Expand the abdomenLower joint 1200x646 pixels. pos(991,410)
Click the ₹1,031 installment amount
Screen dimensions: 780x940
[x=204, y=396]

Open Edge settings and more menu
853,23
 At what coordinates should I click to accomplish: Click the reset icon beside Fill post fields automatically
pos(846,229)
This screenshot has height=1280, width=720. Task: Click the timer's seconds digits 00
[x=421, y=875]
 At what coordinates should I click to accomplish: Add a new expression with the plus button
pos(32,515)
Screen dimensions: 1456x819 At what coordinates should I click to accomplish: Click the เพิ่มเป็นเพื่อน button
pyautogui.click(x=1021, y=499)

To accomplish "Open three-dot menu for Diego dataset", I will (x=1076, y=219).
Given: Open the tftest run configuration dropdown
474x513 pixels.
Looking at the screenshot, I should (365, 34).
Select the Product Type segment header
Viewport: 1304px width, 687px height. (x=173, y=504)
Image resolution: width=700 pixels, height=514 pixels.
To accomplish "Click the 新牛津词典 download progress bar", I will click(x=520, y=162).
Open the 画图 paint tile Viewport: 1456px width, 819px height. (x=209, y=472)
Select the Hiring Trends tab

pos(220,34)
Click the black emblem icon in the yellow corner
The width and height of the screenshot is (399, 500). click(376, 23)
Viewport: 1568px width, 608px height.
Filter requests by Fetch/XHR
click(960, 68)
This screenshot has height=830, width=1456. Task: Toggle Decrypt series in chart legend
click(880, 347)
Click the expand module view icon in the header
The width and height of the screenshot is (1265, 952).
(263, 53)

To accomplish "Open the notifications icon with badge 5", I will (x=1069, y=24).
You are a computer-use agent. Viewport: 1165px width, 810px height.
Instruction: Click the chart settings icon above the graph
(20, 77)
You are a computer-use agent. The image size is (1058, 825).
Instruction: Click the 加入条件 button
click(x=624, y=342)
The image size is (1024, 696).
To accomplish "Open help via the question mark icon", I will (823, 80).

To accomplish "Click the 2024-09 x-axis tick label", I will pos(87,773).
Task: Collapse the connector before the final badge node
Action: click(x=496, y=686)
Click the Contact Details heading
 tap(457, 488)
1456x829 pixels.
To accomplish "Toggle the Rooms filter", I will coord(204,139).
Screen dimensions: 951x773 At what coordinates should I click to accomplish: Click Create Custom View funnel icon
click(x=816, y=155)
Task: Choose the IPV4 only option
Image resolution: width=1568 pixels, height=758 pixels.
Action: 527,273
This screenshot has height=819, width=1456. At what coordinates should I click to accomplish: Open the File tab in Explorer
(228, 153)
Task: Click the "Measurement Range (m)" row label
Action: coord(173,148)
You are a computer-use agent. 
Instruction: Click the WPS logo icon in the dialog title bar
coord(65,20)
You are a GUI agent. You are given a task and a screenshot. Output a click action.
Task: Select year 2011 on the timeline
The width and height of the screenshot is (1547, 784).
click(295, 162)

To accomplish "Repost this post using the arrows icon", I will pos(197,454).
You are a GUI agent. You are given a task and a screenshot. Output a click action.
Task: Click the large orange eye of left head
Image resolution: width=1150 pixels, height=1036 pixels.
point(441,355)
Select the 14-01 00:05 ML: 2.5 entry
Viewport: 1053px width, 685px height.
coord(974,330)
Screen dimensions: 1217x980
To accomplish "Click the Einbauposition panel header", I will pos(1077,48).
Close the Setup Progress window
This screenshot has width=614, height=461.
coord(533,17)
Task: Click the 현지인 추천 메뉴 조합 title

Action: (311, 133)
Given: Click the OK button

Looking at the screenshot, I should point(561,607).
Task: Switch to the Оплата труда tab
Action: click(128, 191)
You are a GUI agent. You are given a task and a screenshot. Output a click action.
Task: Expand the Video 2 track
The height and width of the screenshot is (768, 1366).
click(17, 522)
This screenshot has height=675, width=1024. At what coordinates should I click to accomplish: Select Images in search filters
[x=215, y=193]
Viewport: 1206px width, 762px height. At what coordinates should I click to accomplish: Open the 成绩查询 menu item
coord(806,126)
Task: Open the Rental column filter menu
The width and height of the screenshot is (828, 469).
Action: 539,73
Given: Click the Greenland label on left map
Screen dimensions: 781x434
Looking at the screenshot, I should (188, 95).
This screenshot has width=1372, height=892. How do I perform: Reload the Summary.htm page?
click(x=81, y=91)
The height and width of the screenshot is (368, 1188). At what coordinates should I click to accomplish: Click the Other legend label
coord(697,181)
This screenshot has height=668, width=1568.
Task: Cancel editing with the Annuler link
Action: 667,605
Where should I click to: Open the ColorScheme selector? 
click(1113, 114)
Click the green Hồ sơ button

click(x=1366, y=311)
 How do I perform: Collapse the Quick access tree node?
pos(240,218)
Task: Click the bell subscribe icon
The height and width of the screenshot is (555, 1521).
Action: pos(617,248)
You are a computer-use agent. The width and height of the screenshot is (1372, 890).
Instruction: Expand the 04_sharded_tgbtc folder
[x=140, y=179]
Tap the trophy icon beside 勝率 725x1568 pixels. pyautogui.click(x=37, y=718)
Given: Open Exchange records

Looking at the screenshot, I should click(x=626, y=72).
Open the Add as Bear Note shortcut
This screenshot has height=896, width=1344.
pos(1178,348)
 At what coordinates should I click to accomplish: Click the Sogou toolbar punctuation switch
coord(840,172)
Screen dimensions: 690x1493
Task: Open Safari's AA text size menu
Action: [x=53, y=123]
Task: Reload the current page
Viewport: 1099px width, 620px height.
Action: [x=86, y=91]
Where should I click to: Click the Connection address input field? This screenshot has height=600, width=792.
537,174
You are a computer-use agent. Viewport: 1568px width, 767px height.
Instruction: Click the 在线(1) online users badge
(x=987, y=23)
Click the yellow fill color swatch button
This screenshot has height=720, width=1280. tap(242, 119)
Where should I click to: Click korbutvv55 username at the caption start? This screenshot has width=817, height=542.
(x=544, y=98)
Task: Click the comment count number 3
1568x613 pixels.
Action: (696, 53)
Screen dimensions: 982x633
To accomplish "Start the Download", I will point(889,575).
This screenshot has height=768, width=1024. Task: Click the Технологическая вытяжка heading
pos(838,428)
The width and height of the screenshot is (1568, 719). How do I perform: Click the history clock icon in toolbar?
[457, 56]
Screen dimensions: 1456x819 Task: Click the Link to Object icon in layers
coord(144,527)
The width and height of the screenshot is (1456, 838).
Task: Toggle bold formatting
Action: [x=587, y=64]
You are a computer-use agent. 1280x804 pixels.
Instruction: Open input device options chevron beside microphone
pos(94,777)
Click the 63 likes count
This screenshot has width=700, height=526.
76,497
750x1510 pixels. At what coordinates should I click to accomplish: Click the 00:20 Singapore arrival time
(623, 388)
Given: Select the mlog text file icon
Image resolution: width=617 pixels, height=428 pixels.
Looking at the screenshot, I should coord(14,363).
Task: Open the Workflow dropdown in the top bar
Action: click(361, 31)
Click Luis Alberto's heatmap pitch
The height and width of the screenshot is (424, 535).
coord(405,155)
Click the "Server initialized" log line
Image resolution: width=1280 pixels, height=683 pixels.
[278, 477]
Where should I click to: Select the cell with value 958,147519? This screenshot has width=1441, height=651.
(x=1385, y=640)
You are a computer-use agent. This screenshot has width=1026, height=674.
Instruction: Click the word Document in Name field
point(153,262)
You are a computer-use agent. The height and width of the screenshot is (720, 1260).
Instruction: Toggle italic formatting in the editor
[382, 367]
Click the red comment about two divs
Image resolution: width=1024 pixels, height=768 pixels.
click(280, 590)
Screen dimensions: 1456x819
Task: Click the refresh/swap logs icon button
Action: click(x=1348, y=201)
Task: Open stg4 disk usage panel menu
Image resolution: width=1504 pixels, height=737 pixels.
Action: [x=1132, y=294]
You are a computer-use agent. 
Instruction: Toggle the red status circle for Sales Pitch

*The request*
Duplicate every line of the records above exactly as it appears.

*Solution for this problem*
Expand the abdomenLower joint 1200x646 pixels. pos(991,410)
Click the ₹1,031 installment amount
Screen dimensions: 780x940
[x=204, y=396]

Open Edge settings and more menu
853,23
 At what coordinates should I click to accomplish: Click the reset icon beside Fill post fields automatically
pos(846,229)
This screenshot has height=1280, width=720. Task: Click the timer's seconds digits 00
[x=421, y=875]
 At what coordinates should I click to accomplish: Add a new expression with the plus button
pos(32,515)
Screen dimensions: 1456x819 At what coordinates should I click to accomplish: Click the เพิ่มเป็นเพื่อน button
pyautogui.click(x=1021, y=499)

To accomplish "Open three-dot menu for Diego dataset", I will (x=1076, y=219).
Given: Open the tftest run configuration dropdown
474x513 pixels.
Looking at the screenshot, I should (365, 34).
Select the Product Type segment header
Viewport: 1304px width, 687px height. (x=173, y=504)
Image resolution: width=700 pixels, height=514 pixels.
To accomplish "Click the 新牛津词典 download progress bar", I will click(x=520, y=162).
Open the 画图 paint tile Viewport: 1456px width, 819px height. (x=209, y=472)
Select the Hiring Trends tab

pos(220,34)
Click the black emblem icon in the yellow corner
The width and height of the screenshot is (399, 500). click(376, 23)
Viewport: 1568px width, 608px height.
Filter requests by Fetch/XHR
click(960, 68)
This screenshot has height=830, width=1456. Task: Toggle Decrypt series in chart legend
click(880, 347)
Click the expand module view icon in the header
The width and height of the screenshot is (1265, 952).
(263, 53)

To accomplish "Open the notifications icon with badge 5", I will (x=1069, y=24).
You are a computer-use agent. Viewport: 1165px width, 810px height.
Instruction: Click the chart settings icon above the graph
(20, 77)
You are a computer-use agent. The image size is (1058, 825).
Instruction: Click the 加入条件 button
click(x=624, y=342)
The image size is (1024, 696).
To accomplish "Open help via the question mark icon", I will (823, 80).

To accomplish "Click the 2024-09 x-axis tick label", I will pos(87,773).
Task: Collapse the connector before the final badge node
Action: click(x=496, y=686)
Click the Contact Details heading
 tap(457, 488)
1456x829 pixels.
To accomplish "Toggle the Rooms filter", I will coord(204,139).
Screen dimensions: 951x773 At what coordinates should I click to accomplish: Click Create Custom View funnel icon
click(x=816, y=155)
Task: Choose the IPV4 only option
Image resolution: width=1568 pixels, height=758 pixels.
Action: 527,273
This screenshot has height=819, width=1456. At what coordinates should I click to accomplish: Open the File tab in Explorer
(228, 153)
Task: Click the "Measurement Range (m)" row label
Action: coord(173,148)
You are a computer-use agent. 
Instruction: Click the WPS logo icon in the dialog title bar
coord(65,20)
You are a GUI agent. You are given a task and a screenshot. Output a click action.
Task: Select year 2011 on the timeline
The width and height of the screenshot is (1547, 784).
click(295, 162)

To accomplish "Repost this post using the arrows icon", I will pos(197,454).
You are a GUI agent. You are given a task and a screenshot. Output a click action.
Task: Click the large orange eye of left head
Image resolution: width=1150 pixels, height=1036 pixels.
point(441,355)
Select the 14-01 00:05 ML: 2.5 entry
Viewport: 1053px width, 685px height.
coord(974,330)
Screen dimensions: 1217x980
To accomplish "Click the Einbauposition panel header", I will pos(1077,48).
Close the Setup Progress window
This screenshot has width=614, height=461.
coord(533,17)
Task: Click the 현지인 추천 메뉴 조합 title

Action: (311, 133)
Given: Click the OK button

Looking at the screenshot, I should point(561,607).
Task: Switch to the Оплата труда tab
Action: click(128, 191)
You are a GUI agent. You are given a task and a screenshot. Output a click action.
Task: Expand the Video 2 track
The height and width of the screenshot is (768, 1366).
click(17, 522)
This screenshot has height=675, width=1024. At what coordinates should I click to accomplish: Select Images in search filters
[x=215, y=193]
Viewport: 1206px width, 762px height. At what coordinates should I click to accomplish: Open the 成绩查询 menu item
coord(806,126)
Task: Open the Rental column filter menu
The width and height of the screenshot is (828, 469).
Action: 539,73
Given: Click the Greenland label on left map
Screen dimensions: 781x434
Looking at the screenshot, I should (188, 95).
This screenshot has width=1372, height=892. How do I perform: Reload the Summary.htm page?
click(x=81, y=91)
The height and width of the screenshot is (368, 1188). At what coordinates should I click to accomplish: Click the Other legend label
coord(697,181)
This screenshot has height=668, width=1568.
Task: Cancel editing with the Annuler link
Action: 667,605
Where should I click to: Open the ColorScheme selector? 
click(1113, 114)
Click the green Hồ sơ button

click(x=1366, y=311)
 How do I perform: Collapse the Quick access tree node?
pos(240,218)
Task: Click the bell subscribe icon
The height and width of the screenshot is (555, 1521).
Action: pos(617,248)
You are a computer-use agent. The width and height of the screenshot is (1372, 890).
Instruction: Expand the 04_sharded_tgbtc folder
[x=140, y=179]
Tap the trophy icon beside 勝率 725x1568 pixels. pyautogui.click(x=37, y=718)
Given: Open Exchange records

Looking at the screenshot, I should click(x=626, y=72).
Open the Add as Bear Note shortcut
This screenshot has height=896, width=1344.
pos(1178,348)
 At what coordinates should I click to accomplish: Click the Sogou toolbar punctuation switch
coord(840,172)
Screen dimensions: 690x1493
Task: Open Safari's AA text size menu
Action: [x=53, y=123]
Task: Reload the current page
Viewport: 1099px width, 620px height.
Action: [x=86, y=91]
Where should I click to: Click the Connection address input field? This screenshot has height=600, width=792.
537,174
You are a computer-use agent. Viewport: 1568px width, 767px height.
Instruction: Click the 在线(1) online users badge
(x=987, y=23)
Click the yellow fill color swatch button
This screenshot has height=720, width=1280. tap(242, 119)
Where should I click to: Click korbutvv55 username at the caption start? This screenshot has width=817, height=542.
(x=544, y=98)
Task: Click the comment count number 3
1568x613 pixels.
Action: (696, 53)
Screen dimensions: 982x633
To accomplish "Start the Download", I will point(889,575).
This screenshot has height=768, width=1024. Task: Click the Технологическая вытяжка heading
pos(838,428)
The width and height of the screenshot is (1568, 719). How do I perform: Click the history clock icon in toolbar?
[457, 56]
Screen dimensions: 1456x819 Task: Click the Link to Object icon in layers
coord(144,527)
The width and height of the screenshot is (1456, 838).
Task: Toggle bold formatting
Action: [x=587, y=64]
You are a computer-use agent. 1280x804 pixels.
Instruction: Open input device options chevron beside microphone
pos(94,777)
Click the 63 likes count
This screenshot has width=700, height=526.
76,497
750x1510 pixels. At what coordinates should I click to accomplish: Click the 00:20 Singapore arrival time
(623, 388)
Given: Select the mlog text file icon
Image resolution: width=617 pixels, height=428 pixels.
Looking at the screenshot, I should coord(14,363).
Task: Open the Workflow dropdown in the top bar
Action: click(361, 31)
Click Luis Alberto's heatmap pitch
The height and width of the screenshot is (424, 535).
coord(405,155)
Click the "Server initialized" log line
Image resolution: width=1280 pixels, height=683 pixels.
[278, 477]
Where should I click to: Select the cell with value 958,147519? This screenshot has width=1441, height=651.
(x=1385, y=640)
You are a computer-use agent. This screenshot has width=1026, height=674.
Instruction: Click the word Document in Name field
point(153,262)
You are a computer-use agent. The height and width of the screenshot is (720, 1260).
Instruction: Toggle italic formatting in the editor
[382, 367]
Click the red comment about two divs
Image resolution: width=1024 pixels, height=768 pixels.
click(280, 590)
Screen dimensions: 1456x819
Task: Click the refresh/swap logs icon button
Action: click(x=1348, y=201)
Task: Open stg4 disk usage panel menu
Image resolution: width=1504 pixels, height=737 pixels.
Action: [x=1132, y=294]
You are a computer-use agent. 
Instruction: Toggle the red status circle for Sales Pitch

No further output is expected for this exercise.